A number of recommendations can therefore be put forward which could provide direction for the future of dental education and enable it to take the fullest advantage of the remarkable developments occurring in the field of molecular biosciences. The development of biomedicine/biotechnology as a stream in the dental undergraduate programme which encompasses molecular genetics, tissue engineering, clinical applications and multidisciplinary approaches to health is the key to this aim. The challenge, however, is to make this relevant, timely and to avoid overloading the curriculum. The Mission Statement of IFDEA is to disseminate relevant information to dental educators on a global basis by creation of a global network of dental educators. The establishment of this network will greatly facilitate the development and successful implementation of such changes. Dental research using biotechnology as a tool rather than a focus should be encouraged. Successful research in this field requires collaboration and initiatives to increase funding. Industry partnerships may be one option to provide research funding and to facilitate practical applications of this research. Therefore, it is recommended that:
1Molecular biosciences and technologies should be taught and learnt so as to be used ethically and appropriately, in a clinically relevant setting by all members of the dental team, e.g. salivary diagnostics and pharmacogenetics.

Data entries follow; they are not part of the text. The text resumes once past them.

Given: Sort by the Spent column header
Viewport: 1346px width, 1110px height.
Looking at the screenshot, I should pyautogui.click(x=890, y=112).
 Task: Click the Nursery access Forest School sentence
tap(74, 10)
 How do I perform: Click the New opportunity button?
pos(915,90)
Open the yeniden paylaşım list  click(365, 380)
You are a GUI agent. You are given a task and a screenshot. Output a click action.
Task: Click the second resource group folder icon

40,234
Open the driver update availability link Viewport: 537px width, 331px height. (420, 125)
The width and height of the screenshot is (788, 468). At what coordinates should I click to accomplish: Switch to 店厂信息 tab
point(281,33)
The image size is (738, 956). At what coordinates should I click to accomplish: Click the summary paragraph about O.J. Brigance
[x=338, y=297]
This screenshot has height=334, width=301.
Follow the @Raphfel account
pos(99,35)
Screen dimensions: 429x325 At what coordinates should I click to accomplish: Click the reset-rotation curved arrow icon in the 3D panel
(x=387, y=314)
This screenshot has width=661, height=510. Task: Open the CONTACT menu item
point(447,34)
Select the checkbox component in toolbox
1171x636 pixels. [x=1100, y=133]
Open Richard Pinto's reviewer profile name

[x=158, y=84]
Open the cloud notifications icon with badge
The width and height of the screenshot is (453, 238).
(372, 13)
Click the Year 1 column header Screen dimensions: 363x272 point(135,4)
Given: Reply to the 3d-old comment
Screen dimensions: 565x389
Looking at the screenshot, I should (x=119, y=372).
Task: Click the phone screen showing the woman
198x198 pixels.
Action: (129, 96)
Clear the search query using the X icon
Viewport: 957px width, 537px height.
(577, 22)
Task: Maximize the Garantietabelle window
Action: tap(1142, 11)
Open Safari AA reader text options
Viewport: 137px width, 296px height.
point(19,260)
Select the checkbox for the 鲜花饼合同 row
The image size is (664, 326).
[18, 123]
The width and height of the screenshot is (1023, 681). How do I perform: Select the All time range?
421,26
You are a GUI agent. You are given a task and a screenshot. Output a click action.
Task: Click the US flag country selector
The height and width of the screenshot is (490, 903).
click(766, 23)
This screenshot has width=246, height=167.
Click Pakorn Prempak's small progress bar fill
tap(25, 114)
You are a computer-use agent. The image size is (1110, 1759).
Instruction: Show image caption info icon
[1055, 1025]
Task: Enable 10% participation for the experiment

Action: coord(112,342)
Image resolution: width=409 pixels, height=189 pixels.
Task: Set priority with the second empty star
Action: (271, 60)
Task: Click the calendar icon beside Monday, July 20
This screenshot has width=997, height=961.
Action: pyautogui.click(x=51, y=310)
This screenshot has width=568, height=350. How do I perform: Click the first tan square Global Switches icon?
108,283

2Molecular biosciences and technologies should be integrated throughout curricula so as to lead to their utilization in the diagnosis, treatment and prevention of oral diseases.
3Continuing professional development in the molecular biosciences and technologies should be offered to faculty/staff so as to facilitate successful transfer of new knowledge to students for the ultimate benefit of patients.
4Information literacy should be taught so as to ensure students know how to access, evaluate and apply new knowledge in the molecular biosciences and technologies for the benefit of patients.
5Advances in molecular biosciences and technologies as they apply to oral health should be provided to the highest risk populations at reasonable cost so as to help contribute to the alleviation of suffering throughout the world.